Nevertheless, the many inscriptions reveal to us certain curious and interesting features, which make us approve of the good taste of Cicero and his friends, when they sent their boys away from Rome to Athens, as we send our sons to schools in England. Thus the learned Germans who have investigated with great pains the various titles of the magistrates or dignitaries among these ephebi are often at a loss to determine whether they are masters set over them, or leaders among the ephebi themselves. Indeed, the so-called ἄρχων τῶν ἐφηβῶν (head of the ephebi) appears to have been no other than the most successful and brilliant youth, the representative and spokesman of the rest, like the senior prefect at some of our public schools. No doubt, learned men who, in future ages, investigate the ephebic training of the English will puzzle themselves over the senior prefect at Winchester, and wonder whether he was a master or a boy; and, if a boy, how he could have so much power intrusted to him. We also find that the expenditure of keeping up the solemn processions and public contests was so great that the ephebi themselves were encouraged to contribute largely; and if they were rich, they gained an importance disproportionate (we may suspect) to their age. What is even more interesting to English students is that they had independent clubs and associations, and even held solemn meetings, where they used the terms of public life, and entitled the resolutions (ψηφίσματα) enacted in their assembly (ἀγορά) laws (νόμοι). They had archons, strategi, agoranomi, and even areopagites in these associations of youths. It must have been with the approval of these formal meetings that the gymnastic side of the ephebic training became gradually discredited. Whether the dislike of great generals like Alexander and Philopœmen to athletics contributed to change public opinion, we cannot tell. But I confess to feeling a considerable sympathy with the reform which asserted the superiority of hunting and riding to the exercises of the gymnasium—a change which is regarded by some German critics as a melancholy sign of degradation.
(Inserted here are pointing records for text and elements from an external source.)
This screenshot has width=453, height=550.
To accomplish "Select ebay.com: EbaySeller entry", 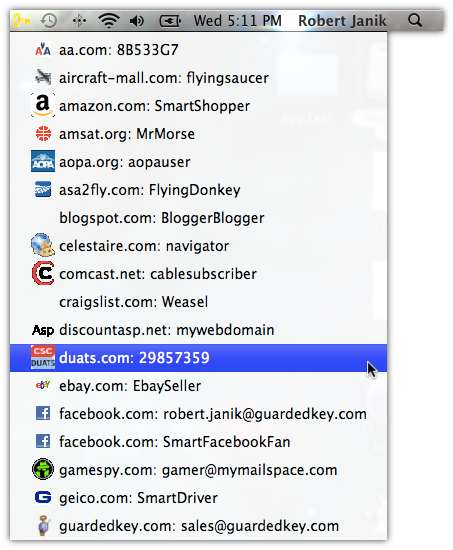I will click(x=199, y=386).
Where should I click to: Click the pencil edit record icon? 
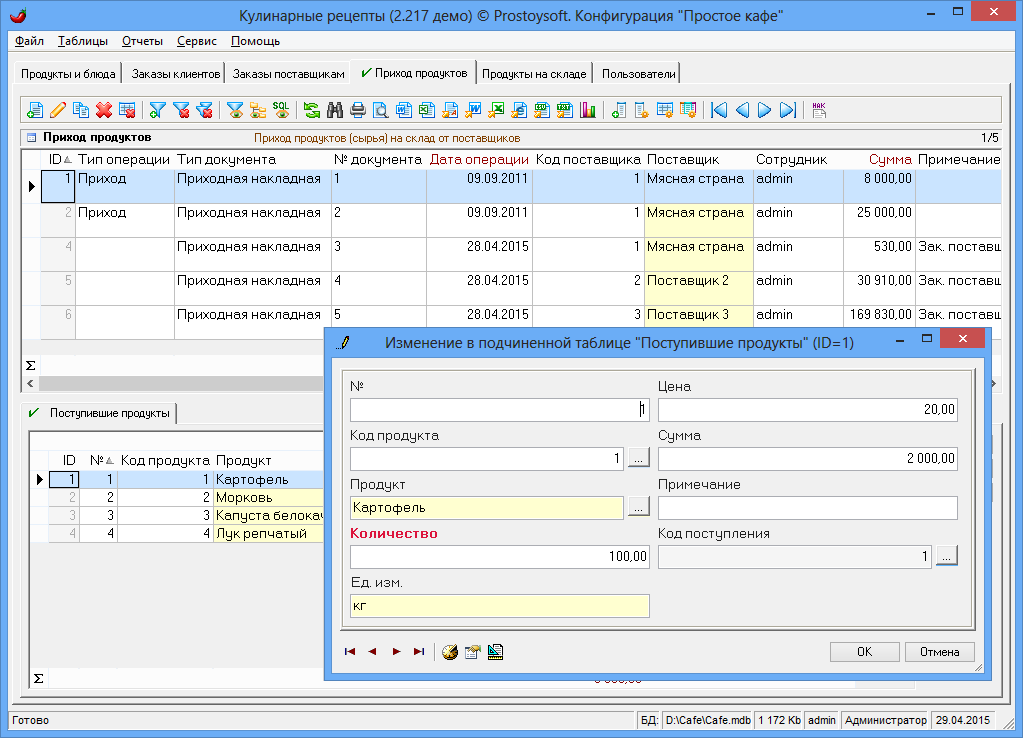pos(58,110)
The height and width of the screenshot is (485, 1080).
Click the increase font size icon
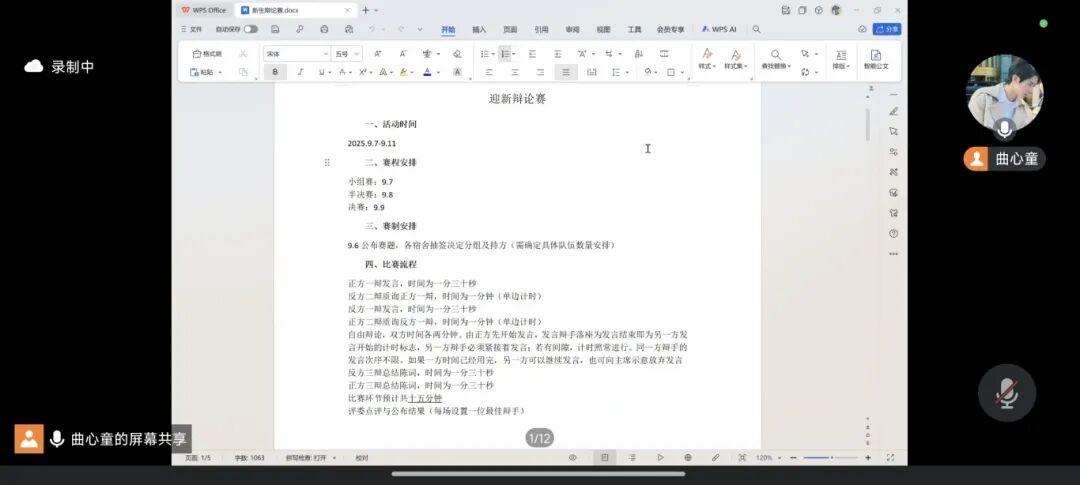click(x=378, y=53)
§ 49. In these later days, when the seven subjects of knowledge, including rhetoric, philosophy, etc., were formally adopted, the ephebic training assumed the character of a university course. There were, indeed, masters appointed for fencing, the use of arms, dancing, and wrestling, as of old; but the leading philosophical schools did not then carry off the youths from the ephebic training; they rather supplied it with formal professors. In the better and strictly classical days, before we hear of the technical term ephebi, the practical training of the youths for patrols, and then as incipient citizens, rather corresponded to what we call the sixth form at a public school, and did not embrace really philosophic teaching, such as is supposed to be found at our universities. It had the same mixture of the physical and intellectual, the same attention to mere accomplishments, the same careful surveillance which we practise in schools, but which are not a complete introduction to full citizen life. This was the summit of Spartan training, where the object was not to train really political men able to discuss public affairs and assist in the government of the State, but brave soldiers, and fine men, physically able to endure hardship and submit to strict discipline. Something quite different and intellectually higher was needful for a really democratic life, for an intelligent understanding of State functions, and the proper discussion of them. It was all very well to dance complicated figures with grace, to play the lyre and sing sweetly with it, to wrestle and run with force and ease. This was the old training, which made fine soldiers, but good citizens only in the sense of stupidly ignorant, and therefore obedient, hearers of the orders of their superiors. The necessity of a change came with the rise of democracy in Greece, and the Greeks provided themselves, when the need arose, with teachers suited to their wants. These men, the Sophists, were the first who gave any education corresponding to our university courses, and to these we now turn.